» **Исходный текст**
* * * * * * * * *
Я помню мамины рассказы о ее детстве, о том, как они жили в маленьком латвийском городке, называвшемся тогда Двинск (впоследствии — Даугавпилс), об одном из братьев, Самуиле, которого она нежно любила и который навещал ее в пору ее учебы во Франции. По рассказам мамы, брат был веселый повеса, красавчик и жуир.

Однажды он повел маму в казино, и она впервые в жизни сыграла, поставив то ли один доллар, то ли один франк. И сразу же выиграла, удвоив поставленную сумму! Брат посоветовал оставить всю сумму, сделав ее новой ставкой. Но мама отказалась и сняла выигрыш, оставив лишь первоначальную монетку. И снова выиграла! Она вновь и вновь повторяла такие ставки, и каждый раз выигрывала — девять раз.

Мой дядя был, с одной стороны, потрясен ее везением, а с другой — возмущен тем, что она снимала выигрыш, не оставляя его на новых ставках. Он подсчитал, какой бы был огромный выигрыш, если бы она это не делала. Мама же, по ее словам, чувствовала, что если бы она оставляла выигрыш, то в следующий раз обязательна но проиграла бы. Наконец, поддавшись уговорам брата, на десятый раз, оставив две монетки, она сделала ставку и, конечно же, проиграла.

В Москве мама была окружена интересными людьми, часто принимала их в нашем доме. В числе маминых друзей были блистательный драматург Николай Эрдман, его соавтор — сценарист, поэт и художник Михаил Вольпин, великолепный чтец-декламатор, народный артист СССР Дмитрий Журавлев. Мама и ее сестра Бэлла были хорошо знакомы со своей знаменитой землячкой, рыжеволосой красавицей актрисой Цецилией Мансуровой, первой исполнительницей роли принцессы Турандот в легендарном одноименном спектакле Евгения Багратионовича Вахтангова.
* * * * * * * * *
Сохраненные данные:
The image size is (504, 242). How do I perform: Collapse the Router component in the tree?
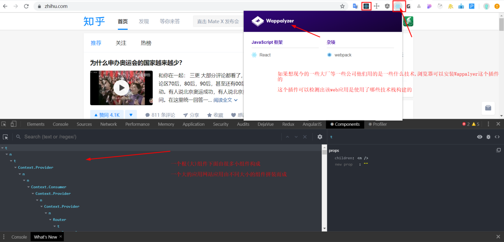click(x=50, y=219)
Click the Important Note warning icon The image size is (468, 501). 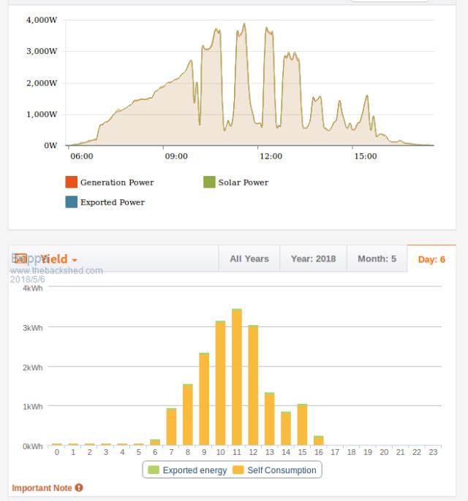click(x=79, y=487)
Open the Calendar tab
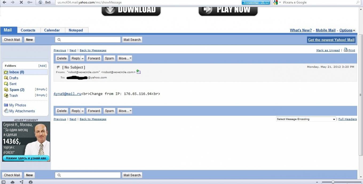Viewport: 363px width, 184px height. tap(52, 30)
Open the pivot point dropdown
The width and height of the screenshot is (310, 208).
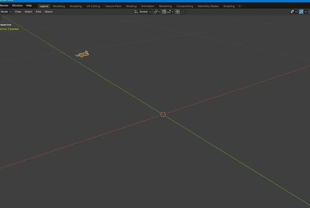157,12
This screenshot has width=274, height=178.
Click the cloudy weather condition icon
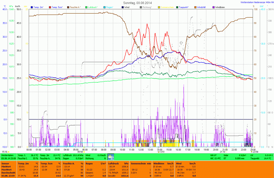pyautogui.click(x=111, y=157)
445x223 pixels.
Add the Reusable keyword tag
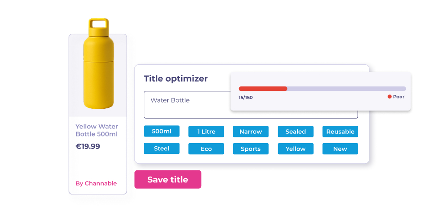(340, 132)
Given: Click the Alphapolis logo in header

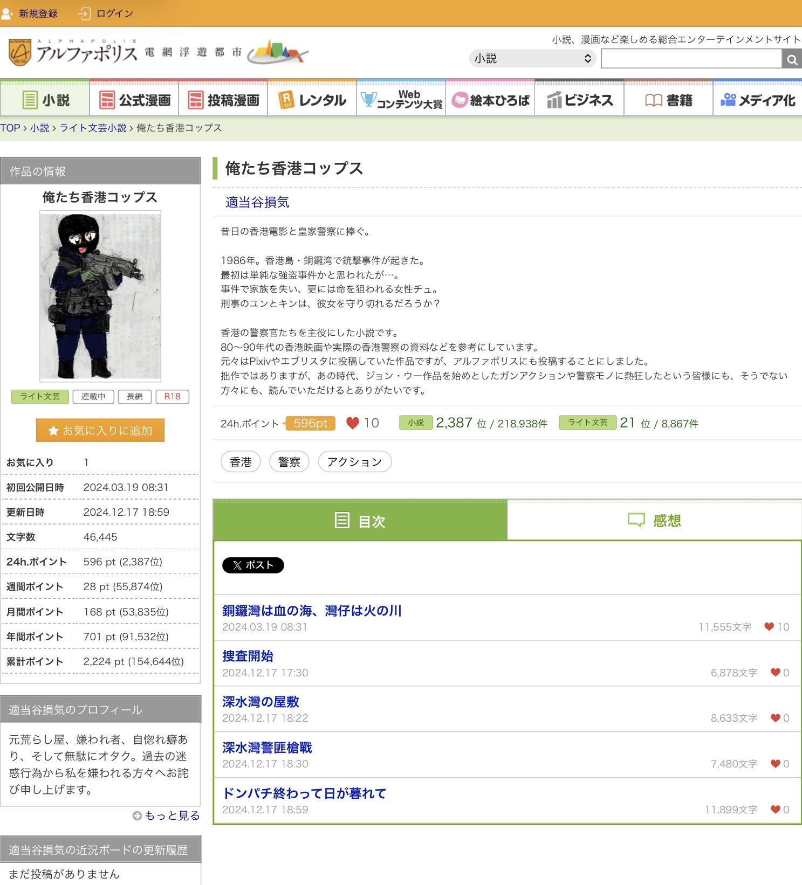Looking at the screenshot, I should coord(73,53).
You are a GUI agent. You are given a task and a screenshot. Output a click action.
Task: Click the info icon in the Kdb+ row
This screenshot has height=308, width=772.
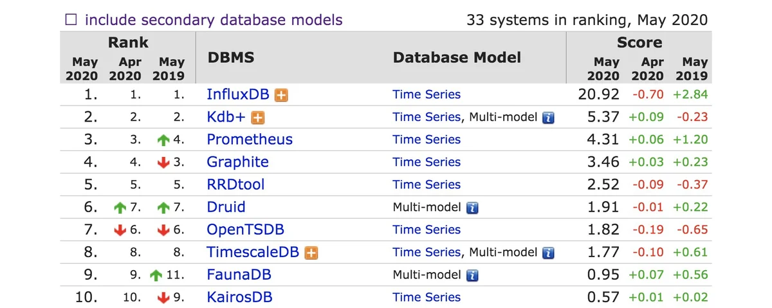coord(548,118)

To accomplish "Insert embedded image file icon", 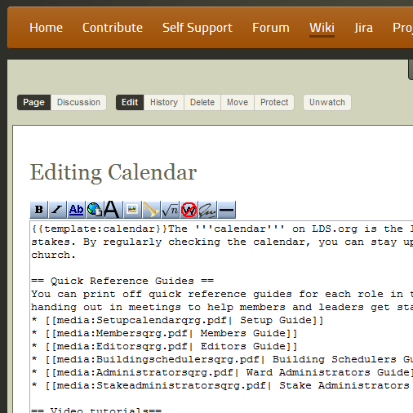I will tap(132, 210).
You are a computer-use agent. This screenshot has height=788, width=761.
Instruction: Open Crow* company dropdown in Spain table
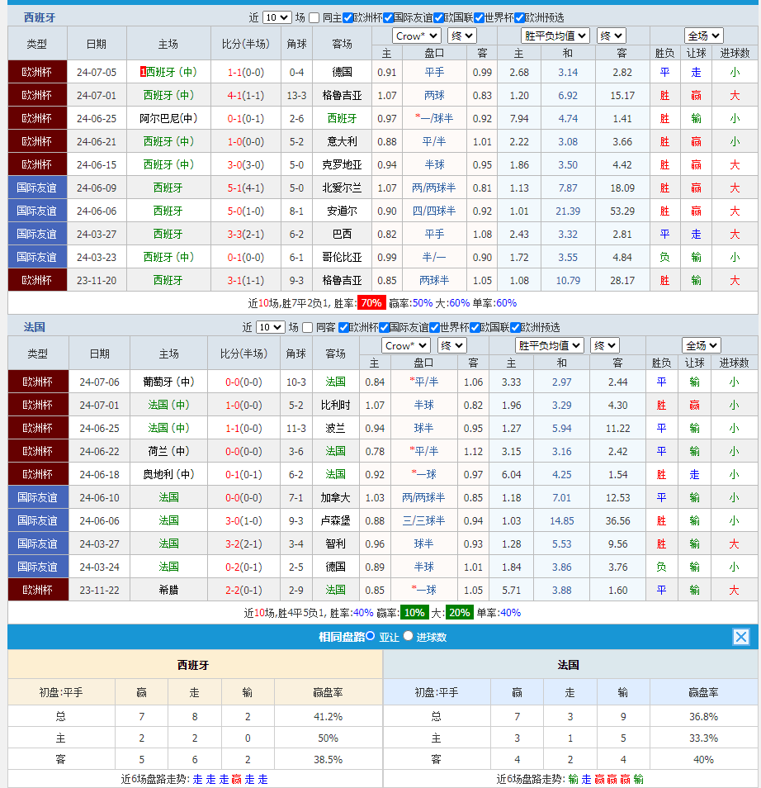point(417,36)
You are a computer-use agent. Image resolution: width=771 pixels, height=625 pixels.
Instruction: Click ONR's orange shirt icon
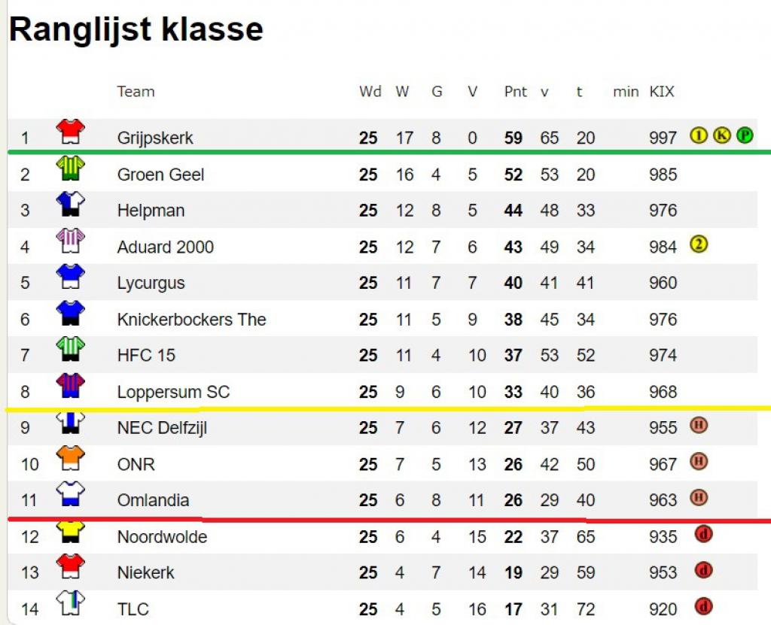pyautogui.click(x=70, y=458)
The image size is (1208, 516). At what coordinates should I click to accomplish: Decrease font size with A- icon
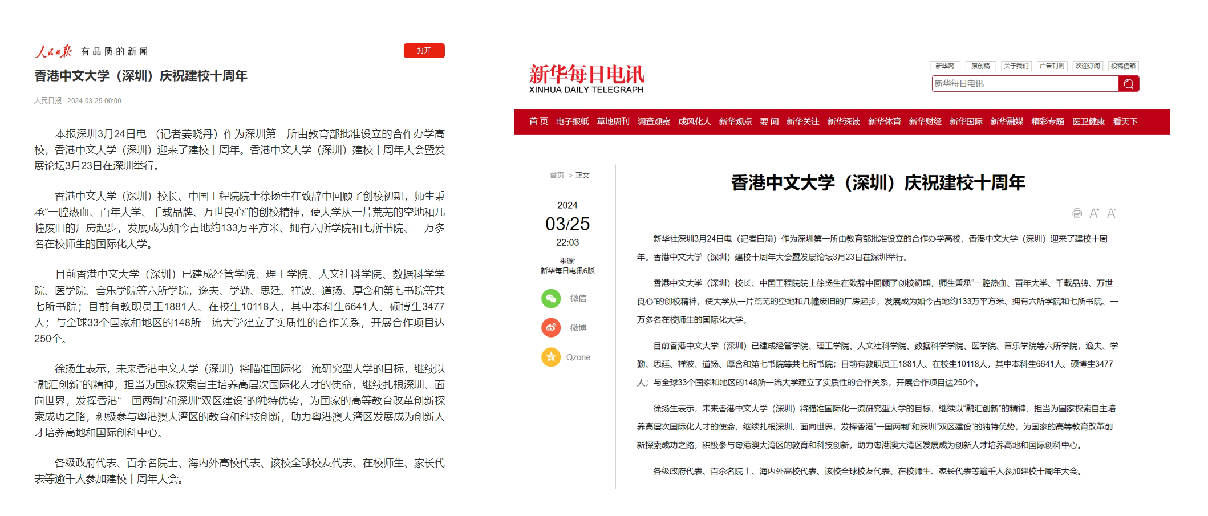click(x=1111, y=213)
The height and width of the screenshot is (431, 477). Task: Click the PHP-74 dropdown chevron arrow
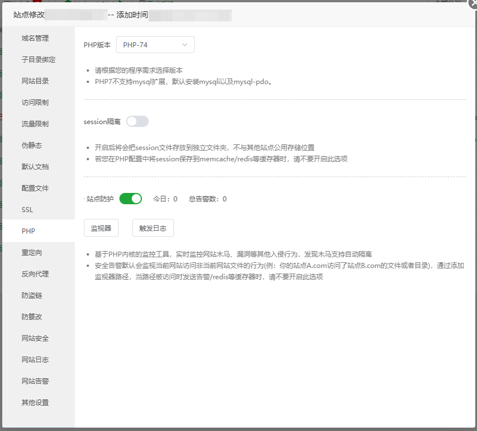pos(185,45)
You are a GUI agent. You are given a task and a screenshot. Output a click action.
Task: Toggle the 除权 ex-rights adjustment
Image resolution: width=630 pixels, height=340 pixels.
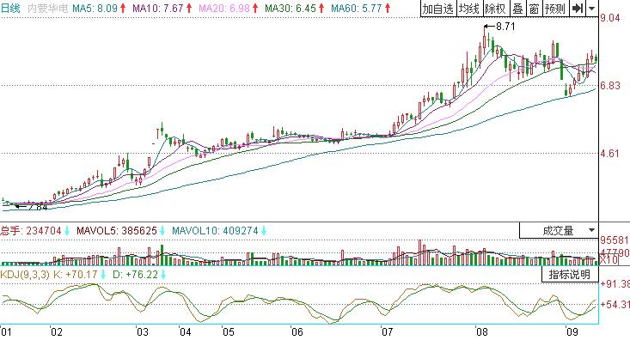(496, 9)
* * * * * * * * *
Воспроизведите полностью и без изменений приведенный выше текст воспоминаний о маме.

» **Ответ**
Я помню мамины рассказы о ее детстве, о том, как они жили в маленьком латвийском городке, называвшемся тогда Двинск (впоследствии — Даугавпилс), об одном из братьев, Самуиле, которого она нежно любила и который навещал ее в пору ее учебы во Франции. По рассказам мамы, брат был веселый повеса, красавчик и жуир.

Однажды он повел маму в казино, и она впервые в жизни сыграла, поставив то ли один доллар, то ли один франк. И сразу же выиграла, удвоив поставленную сумму! Брат посоветовал оставить всю сумму, сделав ее новой ставкой. Но мама отказалась и сняла выигрыш, оставив лишь первоначальную монетку. И снова выиграла! Она вновь и вновь повторяла такие ставки, и каждый раз выигрывала — девять раз.

Мой дядя был, с одной стороны, потрясен ее везением, а с другой — возмущен тем, что она снимала выигрыш, не оставляя его на новых ставках. Он подсчитал, какой бы был огромный выигрыш, если бы она это не делала. Мама же, по ее словам, чувствовала, что если бы она оставляла выигрыш, то в следующий раз обязательна но проиграла бы. Наконец, поддавшись уговорам брата, на десятый раз, оставив две монетки, она сделала ставку и, конечно же, проиграла.

В Москве мама была окружена интересными людьми, часто принимала их в нашем доме. В числе маминых друзей были блистательный драматург Николай Эрдман, его соавтор — сценарист, поэт и художник Михаил Вольпин, великолепный чтец-декламатор, народный артист СССР Дмитрий Журавлев. Мама и ее сестра Бэлла были хорошо знакомы со своей знаменитой землячкой, рыжеволосой красавицей актрисой Цецилией Мансуровой, первой исполнительницей роли принцессы Турандот в легендарном одноименном спектакле Евгения Багратионовича Вахтангова.